Diketahui, DPR RI akan membahas revisi RUU Penyiaran pada Rabu (29/5/2024). Pasal-pasal tersebut dianggap membatasi kebebasan pers dan kebebasan berekspresi di Indonesia, yang merupakan pilar utama dalam sistem demokrasi.
“Revisi Undang-undang Penyiaran ini mengandung sejumlah ketentuan yang dapat digunakan untuk mengontrol dan menghambat kerja jurnalistik.

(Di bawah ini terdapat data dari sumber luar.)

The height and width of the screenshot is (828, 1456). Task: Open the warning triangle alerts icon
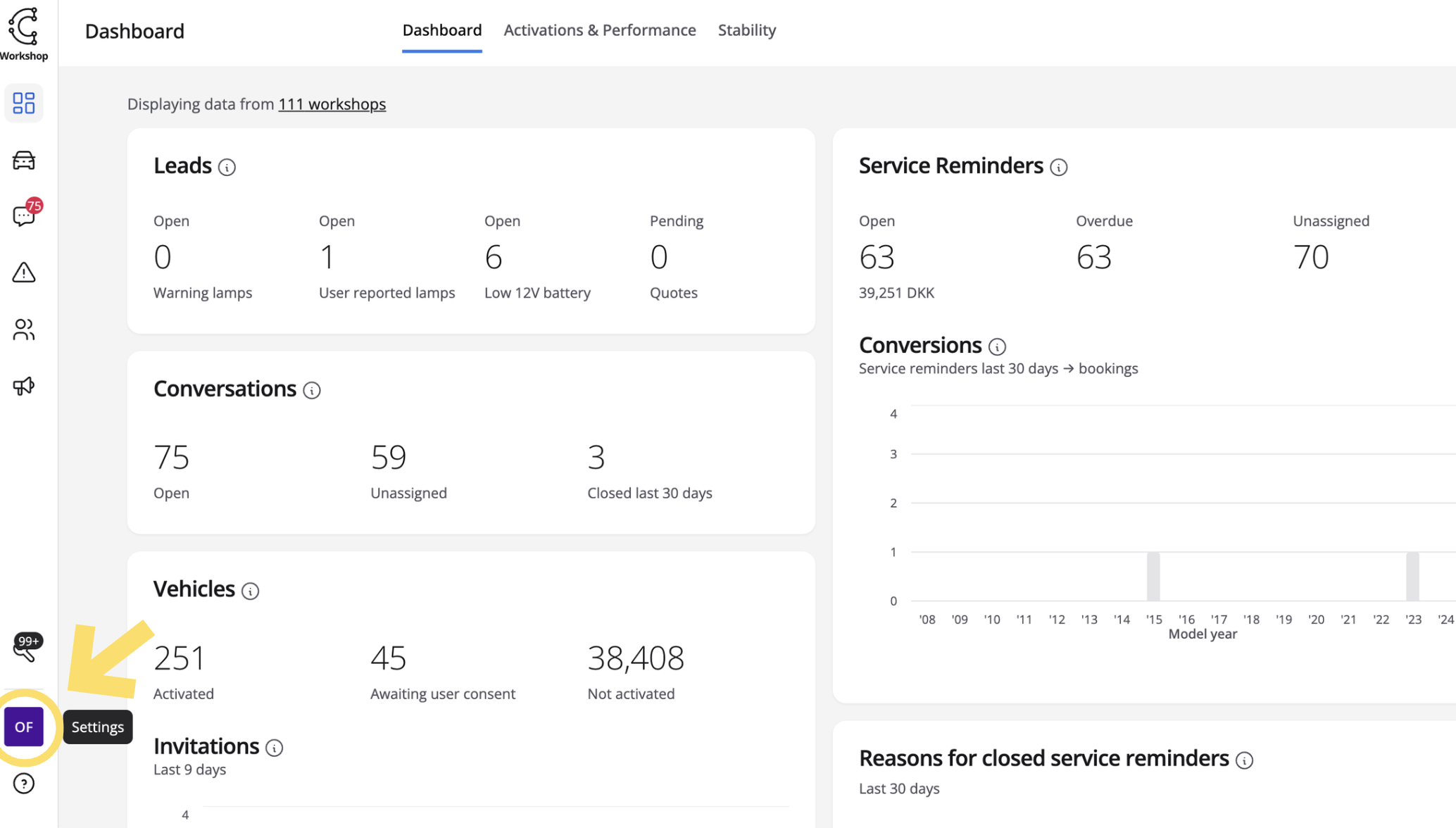[24, 272]
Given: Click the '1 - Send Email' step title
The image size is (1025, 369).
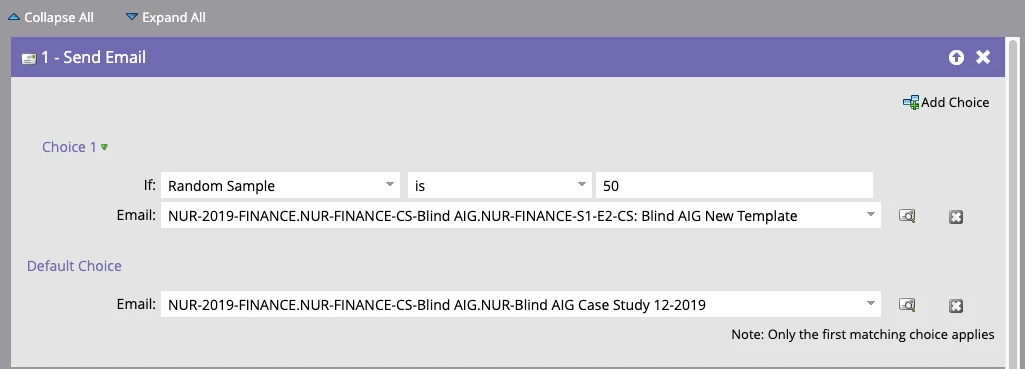Looking at the screenshot, I should pos(93,58).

Beberapa pasal bahkan mengandung ancaman pidana bagi jurnalis dan media yang memberitakan hal-hal yang dianggap bertentangan dengan kepentingan pihak tertentu. Ini jelas bertentangan dengan semangat reformasi dan demokrasi yang telah kita perjuangkan bersama,” ujar Suryanto, Ketua Pewarta Foto Indonesia (PFI) Surabaya.
Suryanto menambahkan bahwa pasal-pasal dalam revisi ini memberikan wewenang berlebihan kepada Komisi Penyiaran Indonesia (KPI) untuk mengatur konten media, yang dapat mengarah pada penyensoran dan pembungkaman kritik terhadap pemerintah dan pihak-pihak berkepentingan. Pasal-pasal bermasalah yang dimaksud termasuk pasal 8A huruf q, pasal 50B huruf c, dan pasal 42 ayat 2.
“Untuk itu kami menuntut DPR RI segera menghentikan pembahasan Revisi Undang-undang Penyiaran yang mengandung pasal-pasal bermasalah ini. Serta harus melibatkan organisasi pers, akademisi, dan masyarakat sipil dalam penyusunan kebijakan yang berkaitan dengan kebebasan pers dan kebebasan berekspresi,” tegas Suryanto.
Ketua Aliansi Jurnalis Independen (AJI) Surabaya, Eben Haezer Panca, juga menyuarakan kekhawatiran serupa, dengan menyebutkan bahwa independensi media terancam oleh revisi RUU Penyiaran ini.
“Revisi ini dapat digunakan untuk menekan media agar berpihak kepada pihak-pihak tertentu, yang merusak independensi media dan keberimbangan pemberitaan, seperti termuat dalam draf pasal 51E,” jelas Eben.
Lebih lanjut, Koordinator Kontras Surabaya, Fatkhul Khoir, menilai RUU Penyiaran ini sebagai upaya pemerintah untuk melemahkan praktik demokrasi di Indonesia.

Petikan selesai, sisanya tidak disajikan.